### [Records supplied]
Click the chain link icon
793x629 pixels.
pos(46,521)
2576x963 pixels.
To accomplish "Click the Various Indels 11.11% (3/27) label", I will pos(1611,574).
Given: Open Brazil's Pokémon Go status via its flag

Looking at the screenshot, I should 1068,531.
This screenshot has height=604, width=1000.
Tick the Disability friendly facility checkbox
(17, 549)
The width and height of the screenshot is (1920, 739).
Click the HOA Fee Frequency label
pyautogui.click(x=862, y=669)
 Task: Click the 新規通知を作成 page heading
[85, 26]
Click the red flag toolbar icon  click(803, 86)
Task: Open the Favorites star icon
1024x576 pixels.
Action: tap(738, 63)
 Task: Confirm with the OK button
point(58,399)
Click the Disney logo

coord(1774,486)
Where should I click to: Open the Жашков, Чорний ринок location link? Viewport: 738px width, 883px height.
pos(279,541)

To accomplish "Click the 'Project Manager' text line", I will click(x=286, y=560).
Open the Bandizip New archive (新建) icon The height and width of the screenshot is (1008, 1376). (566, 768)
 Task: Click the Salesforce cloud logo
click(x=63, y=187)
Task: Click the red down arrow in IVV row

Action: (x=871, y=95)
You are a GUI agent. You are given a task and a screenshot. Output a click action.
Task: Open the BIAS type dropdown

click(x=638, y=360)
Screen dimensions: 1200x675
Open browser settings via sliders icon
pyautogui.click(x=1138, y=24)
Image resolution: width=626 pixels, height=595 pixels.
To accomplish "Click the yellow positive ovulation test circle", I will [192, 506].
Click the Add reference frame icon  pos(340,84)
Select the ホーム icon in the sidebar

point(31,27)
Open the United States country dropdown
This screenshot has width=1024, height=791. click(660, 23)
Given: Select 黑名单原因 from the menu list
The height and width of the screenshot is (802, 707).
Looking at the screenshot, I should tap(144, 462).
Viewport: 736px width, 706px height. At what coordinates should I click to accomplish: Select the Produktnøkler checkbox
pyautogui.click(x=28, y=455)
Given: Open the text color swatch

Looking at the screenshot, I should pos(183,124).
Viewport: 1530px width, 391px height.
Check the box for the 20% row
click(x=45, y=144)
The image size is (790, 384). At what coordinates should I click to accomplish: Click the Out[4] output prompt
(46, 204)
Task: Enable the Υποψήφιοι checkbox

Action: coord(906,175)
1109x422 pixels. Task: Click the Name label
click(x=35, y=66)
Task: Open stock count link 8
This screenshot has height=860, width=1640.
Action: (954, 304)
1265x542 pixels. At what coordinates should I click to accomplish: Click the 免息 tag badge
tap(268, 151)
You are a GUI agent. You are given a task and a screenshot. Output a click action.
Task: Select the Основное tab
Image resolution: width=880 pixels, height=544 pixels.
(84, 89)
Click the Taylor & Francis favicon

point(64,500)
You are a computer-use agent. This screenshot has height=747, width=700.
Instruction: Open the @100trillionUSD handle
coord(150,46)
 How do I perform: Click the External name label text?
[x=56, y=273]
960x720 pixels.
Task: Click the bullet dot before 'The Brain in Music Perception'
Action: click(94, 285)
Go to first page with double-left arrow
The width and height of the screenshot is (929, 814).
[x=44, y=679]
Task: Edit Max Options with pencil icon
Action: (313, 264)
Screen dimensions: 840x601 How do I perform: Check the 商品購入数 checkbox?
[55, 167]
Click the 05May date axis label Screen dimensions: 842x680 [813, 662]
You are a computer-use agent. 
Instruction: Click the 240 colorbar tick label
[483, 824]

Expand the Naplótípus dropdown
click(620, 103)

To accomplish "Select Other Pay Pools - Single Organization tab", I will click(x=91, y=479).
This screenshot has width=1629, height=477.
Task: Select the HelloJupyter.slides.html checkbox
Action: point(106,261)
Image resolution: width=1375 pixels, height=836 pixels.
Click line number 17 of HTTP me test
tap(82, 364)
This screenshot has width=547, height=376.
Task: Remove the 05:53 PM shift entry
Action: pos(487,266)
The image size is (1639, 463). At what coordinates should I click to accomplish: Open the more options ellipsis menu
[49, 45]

### [Aim of the exercise]
Prepare a faithful transcription of the material above, with nothing altered.

### [Reply to the task]
Click the chain link icon
793x629 pixels.
pos(46,521)
2576x963 pixels.
To accomplish "Click the Various Indels 11.11% (3/27) label", I will pos(1611,574).
Given: Open Brazil's Pokémon Go status via its flag

Looking at the screenshot, I should 1068,531.
This screenshot has height=604, width=1000.
Tick the Disability friendly facility checkbox
(17, 549)
The width and height of the screenshot is (1920, 739).
Click the HOA Fee Frequency label
pyautogui.click(x=862, y=669)
 Task: Click the 新規通知を作成 page heading
[85, 26]
Click the red flag toolbar icon  click(803, 86)
Task: Open the Favorites star icon
1024x576 pixels.
Action: tap(738, 63)
 Task: Confirm with the OK button
point(58,399)
Click the Disney logo

coord(1774,486)
Where should I click to: Open the Жашков, Чорний ринок location link? Viewport: 738px width, 883px height.
pos(279,541)

To accomplish "Click the 'Project Manager' text line", I will click(x=286, y=560).
Open the Bandizip New archive (新建) icon The height and width of the screenshot is (1008, 1376). (566, 768)
 Task: Click the Salesforce cloud logo
click(x=63, y=187)
Task: Click the red down arrow in IVV row

Action: (x=871, y=95)
You are a GUI agent. You are given a task and a screenshot. Output a click action.
Task: Open the BIAS type dropdown

click(x=638, y=360)
Screen dimensions: 1200x675
Open browser settings via sliders icon
pyautogui.click(x=1138, y=24)
Image resolution: width=626 pixels, height=595 pixels.
To accomplish "Click the yellow positive ovulation test circle", I will [192, 506].
Click the Add reference frame icon  pos(340,84)
Select the ホーム icon in the sidebar

point(31,27)
Open the United States country dropdown
This screenshot has width=1024, height=791. click(660, 23)
Given: Select 黑名单原因 from the menu list
The height and width of the screenshot is (802, 707).
Looking at the screenshot, I should tap(144, 462).
Viewport: 736px width, 706px height. At what coordinates should I click to accomplish: Select the Produktnøkler checkbox
pyautogui.click(x=28, y=455)
Given: Open the text color swatch

Looking at the screenshot, I should pos(183,124).
Viewport: 1530px width, 391px height.
Check the box for the 20% row
click(x=45, y=144)
The image size is (790, 384). At what coordinates should I click to accomplish: Click the Out[4] output prompt
(46, 204)
Task: Enable the Υποψήφιοι checkbox

Action: coord(906,175)
1109x422 pixels. Task: Click the Name label
click(x=35, y=66)
Task: Open stock count link 8
This screenshot has height=860, width=1640.
Action: (954, 304)
1265x542 pixels. At what coordinates should I click to accomplish: Click the 免息 tag badge
tap(268, 151)
You are a GUI agent. You are given a task and a screenshot. Output a click action.
Task: Select the Основное tab
Image resolution: width=880 pixels, height=544 pixels.
(84, 89)
Click the Taylor & Francis favicon

point(64,500)
You are a computer-use agent. This screenshot has height=747, width=700.
Instruction: Open the @100trillionUSD handle
coord(150,46)
 How do I perform: Click the External name label text?
[x=56, y=273]
960x720 pixels.
Task: Click the bullet dot before 'The Brain in Music Perception'
Action: click(94, 285)
Go to first page with double-left arrow
The width and height of the screenshot is (929, 814).
[x=44, y=679]
Task: Edit Max Options with pencil icon
Action: (313, 264)
Screen dimensions: 840x601 How do I perform: Check the 商品購入数 checkbox?
[55, 167]
Click the 05May date axis label Screen dimensions: 842x680 [813, 662]
You are a computer-use agent. 
Instruction: Click the 240 colorbar tick label
[483, 824]

Expand the Naplótípus dropdown
click(620, 103)

To accomplish "Select Other Pay Pools - Single Organization tab", I will click(x=91, y=479).
This screenshot has width=1629, height=477.
Task: Select the HelloJupyter.slides.html checkbox
Action: point(106,261)
Image resolution: width=1375 pixels, height=836 pixels.
Click line number 17 of HTTP me test
tap(82, 364)
This screenshot has width=547, height=376.
Task: Remove the 05:53 PM shift entry
Action: pos(487,266)
The image size is (1639, 463). At what coordinates should I click to accomplish: Open the more options ellipsis menu
[49, 45]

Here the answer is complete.